[Pixel coordinate grounding data]
• • •

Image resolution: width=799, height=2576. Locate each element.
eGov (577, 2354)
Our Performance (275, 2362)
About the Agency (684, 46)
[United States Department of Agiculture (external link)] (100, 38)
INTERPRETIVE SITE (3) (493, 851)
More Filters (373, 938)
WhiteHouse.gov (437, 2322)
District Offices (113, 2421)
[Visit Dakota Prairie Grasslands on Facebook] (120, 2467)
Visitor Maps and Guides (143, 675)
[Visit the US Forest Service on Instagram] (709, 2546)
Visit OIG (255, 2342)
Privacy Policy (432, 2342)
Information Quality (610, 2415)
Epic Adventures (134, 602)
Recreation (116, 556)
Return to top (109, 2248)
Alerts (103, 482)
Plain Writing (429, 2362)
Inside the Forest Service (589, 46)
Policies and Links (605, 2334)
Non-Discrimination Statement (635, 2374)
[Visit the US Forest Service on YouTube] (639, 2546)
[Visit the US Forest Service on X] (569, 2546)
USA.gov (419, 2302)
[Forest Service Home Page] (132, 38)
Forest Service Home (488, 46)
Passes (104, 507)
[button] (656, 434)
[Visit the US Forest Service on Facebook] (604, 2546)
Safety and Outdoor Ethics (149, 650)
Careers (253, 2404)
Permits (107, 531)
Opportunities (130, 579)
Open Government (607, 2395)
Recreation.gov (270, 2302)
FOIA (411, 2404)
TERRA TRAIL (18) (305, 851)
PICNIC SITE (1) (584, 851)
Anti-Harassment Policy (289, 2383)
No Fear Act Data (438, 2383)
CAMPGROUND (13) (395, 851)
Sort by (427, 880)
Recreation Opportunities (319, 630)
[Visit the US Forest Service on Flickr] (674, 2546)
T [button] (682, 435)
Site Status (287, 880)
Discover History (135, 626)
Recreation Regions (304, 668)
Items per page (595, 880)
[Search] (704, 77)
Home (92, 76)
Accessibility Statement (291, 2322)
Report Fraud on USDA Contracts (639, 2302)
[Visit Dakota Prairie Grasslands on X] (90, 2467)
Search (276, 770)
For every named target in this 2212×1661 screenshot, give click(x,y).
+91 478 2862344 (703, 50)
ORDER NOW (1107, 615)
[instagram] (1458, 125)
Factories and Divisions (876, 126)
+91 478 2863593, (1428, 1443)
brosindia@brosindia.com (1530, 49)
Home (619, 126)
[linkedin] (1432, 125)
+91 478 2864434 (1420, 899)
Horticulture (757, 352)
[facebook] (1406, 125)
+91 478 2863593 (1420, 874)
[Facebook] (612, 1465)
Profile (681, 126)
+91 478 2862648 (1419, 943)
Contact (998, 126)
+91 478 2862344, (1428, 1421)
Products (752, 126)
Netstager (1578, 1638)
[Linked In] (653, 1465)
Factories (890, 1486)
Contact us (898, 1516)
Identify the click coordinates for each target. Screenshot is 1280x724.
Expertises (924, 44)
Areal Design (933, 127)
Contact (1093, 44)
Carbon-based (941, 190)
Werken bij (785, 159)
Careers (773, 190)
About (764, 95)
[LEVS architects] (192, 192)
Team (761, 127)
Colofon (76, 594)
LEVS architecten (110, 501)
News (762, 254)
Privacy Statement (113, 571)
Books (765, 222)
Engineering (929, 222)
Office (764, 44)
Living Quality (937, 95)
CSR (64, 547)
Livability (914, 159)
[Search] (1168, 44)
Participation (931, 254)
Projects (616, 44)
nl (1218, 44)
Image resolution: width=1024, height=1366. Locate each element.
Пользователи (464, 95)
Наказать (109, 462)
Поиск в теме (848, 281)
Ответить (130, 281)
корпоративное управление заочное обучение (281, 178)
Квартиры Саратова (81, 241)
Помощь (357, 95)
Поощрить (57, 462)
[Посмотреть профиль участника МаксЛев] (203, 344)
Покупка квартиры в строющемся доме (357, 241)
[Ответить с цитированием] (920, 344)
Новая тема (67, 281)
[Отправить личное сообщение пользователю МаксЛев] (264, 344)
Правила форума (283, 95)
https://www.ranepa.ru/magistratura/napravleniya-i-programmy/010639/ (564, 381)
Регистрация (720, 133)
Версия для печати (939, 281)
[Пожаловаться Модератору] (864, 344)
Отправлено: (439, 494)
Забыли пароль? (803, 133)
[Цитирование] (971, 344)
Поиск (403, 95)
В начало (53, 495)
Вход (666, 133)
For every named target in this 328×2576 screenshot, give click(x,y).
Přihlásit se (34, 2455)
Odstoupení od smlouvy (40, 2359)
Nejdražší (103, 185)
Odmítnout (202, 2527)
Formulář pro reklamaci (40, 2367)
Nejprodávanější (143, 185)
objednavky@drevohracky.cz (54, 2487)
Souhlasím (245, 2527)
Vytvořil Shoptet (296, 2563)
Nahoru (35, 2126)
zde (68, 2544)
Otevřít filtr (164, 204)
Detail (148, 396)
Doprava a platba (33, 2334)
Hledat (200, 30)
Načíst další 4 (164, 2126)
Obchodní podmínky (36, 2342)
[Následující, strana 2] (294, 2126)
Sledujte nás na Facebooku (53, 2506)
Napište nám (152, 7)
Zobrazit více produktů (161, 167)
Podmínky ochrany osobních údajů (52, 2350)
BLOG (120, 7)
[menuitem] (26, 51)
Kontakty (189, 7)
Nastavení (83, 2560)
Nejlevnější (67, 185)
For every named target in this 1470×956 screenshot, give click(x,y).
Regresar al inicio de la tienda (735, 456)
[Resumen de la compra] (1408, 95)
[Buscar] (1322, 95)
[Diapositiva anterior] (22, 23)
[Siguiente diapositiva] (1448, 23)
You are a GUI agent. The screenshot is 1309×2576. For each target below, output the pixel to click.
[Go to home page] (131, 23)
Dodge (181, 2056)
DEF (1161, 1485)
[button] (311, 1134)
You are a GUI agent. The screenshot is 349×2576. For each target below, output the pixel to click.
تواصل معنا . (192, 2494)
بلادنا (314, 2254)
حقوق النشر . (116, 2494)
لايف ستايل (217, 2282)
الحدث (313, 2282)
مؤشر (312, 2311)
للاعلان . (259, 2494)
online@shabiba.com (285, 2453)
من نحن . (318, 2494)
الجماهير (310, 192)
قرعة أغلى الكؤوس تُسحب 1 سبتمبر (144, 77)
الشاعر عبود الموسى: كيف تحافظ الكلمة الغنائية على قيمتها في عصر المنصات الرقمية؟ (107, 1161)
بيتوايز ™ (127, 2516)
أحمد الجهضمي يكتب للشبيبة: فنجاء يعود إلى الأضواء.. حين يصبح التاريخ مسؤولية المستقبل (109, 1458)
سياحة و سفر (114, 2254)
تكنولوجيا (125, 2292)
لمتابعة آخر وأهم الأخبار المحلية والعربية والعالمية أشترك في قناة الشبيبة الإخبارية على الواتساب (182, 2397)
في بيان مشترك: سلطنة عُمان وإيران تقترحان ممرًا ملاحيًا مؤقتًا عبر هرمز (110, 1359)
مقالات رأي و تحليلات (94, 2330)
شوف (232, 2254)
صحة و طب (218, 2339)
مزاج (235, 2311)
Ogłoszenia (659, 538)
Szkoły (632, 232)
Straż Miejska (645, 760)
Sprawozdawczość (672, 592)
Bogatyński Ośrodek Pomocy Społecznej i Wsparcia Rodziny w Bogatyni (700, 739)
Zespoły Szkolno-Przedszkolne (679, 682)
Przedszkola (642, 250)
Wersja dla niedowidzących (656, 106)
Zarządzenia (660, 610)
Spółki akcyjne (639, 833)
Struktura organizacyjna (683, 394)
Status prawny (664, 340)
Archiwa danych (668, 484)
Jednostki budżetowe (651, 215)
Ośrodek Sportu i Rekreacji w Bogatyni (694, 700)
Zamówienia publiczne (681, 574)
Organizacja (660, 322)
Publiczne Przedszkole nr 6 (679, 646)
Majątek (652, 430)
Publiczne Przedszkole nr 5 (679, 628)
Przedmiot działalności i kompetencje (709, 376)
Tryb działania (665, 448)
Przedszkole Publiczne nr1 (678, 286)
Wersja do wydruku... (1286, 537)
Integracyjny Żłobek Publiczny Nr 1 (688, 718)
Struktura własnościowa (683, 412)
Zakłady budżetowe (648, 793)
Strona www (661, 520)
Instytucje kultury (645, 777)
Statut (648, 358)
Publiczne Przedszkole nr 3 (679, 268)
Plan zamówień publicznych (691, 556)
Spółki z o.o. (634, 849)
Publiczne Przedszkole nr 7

• • •

What the task requires:
From the very first line of the data through the line with "[Visit Dakota Prairie Grasslands on Facebook]" in it, please reproduce each line exactly and output nothing more.

The answer:
Image resolution: width=799, height=2576. Locate each element.
eGov (577, 2354)
Our Performance (275, 2362)
About the Agency (684, 46)
[United States Department of Agiculture (external link)] (100, 38)
INTERPRETIVE SITE (3) (493, 851)
More Filters (373, 938)
WhiteHouse.gov (437, 2322)
District Offices (113, 2421)
[Visit Dakota Prairie Grasslands on Facebook] (120, 2467)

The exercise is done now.